- Exercise requirements
Your answer must contain only the lines from the one containing "The height and width of the screenshot is (901, 1811)." through the end of the entries below, reproduced character for character.

══ Records shown ══

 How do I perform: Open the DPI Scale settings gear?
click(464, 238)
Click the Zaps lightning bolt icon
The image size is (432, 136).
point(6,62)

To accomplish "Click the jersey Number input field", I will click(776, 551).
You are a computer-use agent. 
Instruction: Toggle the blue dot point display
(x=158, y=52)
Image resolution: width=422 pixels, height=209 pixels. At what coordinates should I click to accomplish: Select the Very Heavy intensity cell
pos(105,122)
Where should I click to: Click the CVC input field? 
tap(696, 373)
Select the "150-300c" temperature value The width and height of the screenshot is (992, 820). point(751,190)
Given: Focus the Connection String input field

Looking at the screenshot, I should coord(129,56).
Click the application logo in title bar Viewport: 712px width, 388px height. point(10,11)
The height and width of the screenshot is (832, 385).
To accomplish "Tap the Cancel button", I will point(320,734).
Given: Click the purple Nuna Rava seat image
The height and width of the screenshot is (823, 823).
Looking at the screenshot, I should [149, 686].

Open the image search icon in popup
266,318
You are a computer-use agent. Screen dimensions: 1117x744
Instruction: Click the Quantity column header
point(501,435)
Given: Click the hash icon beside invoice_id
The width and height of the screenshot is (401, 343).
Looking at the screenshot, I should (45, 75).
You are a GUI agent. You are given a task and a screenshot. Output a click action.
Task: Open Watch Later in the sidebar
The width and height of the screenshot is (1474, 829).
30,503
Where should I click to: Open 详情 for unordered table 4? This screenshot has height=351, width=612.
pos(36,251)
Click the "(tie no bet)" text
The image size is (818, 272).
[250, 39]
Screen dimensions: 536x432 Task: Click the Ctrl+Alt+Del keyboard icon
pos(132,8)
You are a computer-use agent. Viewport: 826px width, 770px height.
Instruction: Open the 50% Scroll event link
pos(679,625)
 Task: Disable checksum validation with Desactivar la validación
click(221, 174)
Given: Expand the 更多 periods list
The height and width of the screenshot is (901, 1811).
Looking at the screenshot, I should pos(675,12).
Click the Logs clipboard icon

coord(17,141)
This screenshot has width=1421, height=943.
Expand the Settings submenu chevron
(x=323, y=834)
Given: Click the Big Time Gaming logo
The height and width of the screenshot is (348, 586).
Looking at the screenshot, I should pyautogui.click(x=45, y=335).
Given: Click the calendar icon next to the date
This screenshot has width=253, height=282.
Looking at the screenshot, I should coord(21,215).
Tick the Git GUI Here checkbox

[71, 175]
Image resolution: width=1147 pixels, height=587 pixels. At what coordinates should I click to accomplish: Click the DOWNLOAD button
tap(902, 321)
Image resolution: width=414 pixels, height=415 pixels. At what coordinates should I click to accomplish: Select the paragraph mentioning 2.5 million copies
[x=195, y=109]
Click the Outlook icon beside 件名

═══

- Task output
The height and width of the screenshot is (901, 1811).
Looking at the screenshot, I should pos(675,12).
Click the Logs clipboard icon

coord(17,141)
This screenshot has width=1421, height=943.
Expand the Settings submenu chevron
(x=323, y=834)
Given: Click the Big Time Gaming logo
The height and width of the screenshot is (348, 586).
Looking at the screenshot, I should pyautogui.click(x=45, y=335).
Given: Click the calendar icon next to the date
This screenshot has width=253, height=282.
Looking at the screenshot, I should coord(21,215).
Tick the Git GUI Here checkbox

[71, 175]
Image resolution: width=1147 pixels, height=587 pixels. At what coordinates should I click to accomplish: Click the DOWNLOAD button
tap(902, 321)
Image resolution: width=414 pixels, height=415 pixels. At what coordinates should I click to accomplish: Select the paragraph mentioning 2.5 million copies
[x=195, y=109]
Click the Outlook icon beside 件名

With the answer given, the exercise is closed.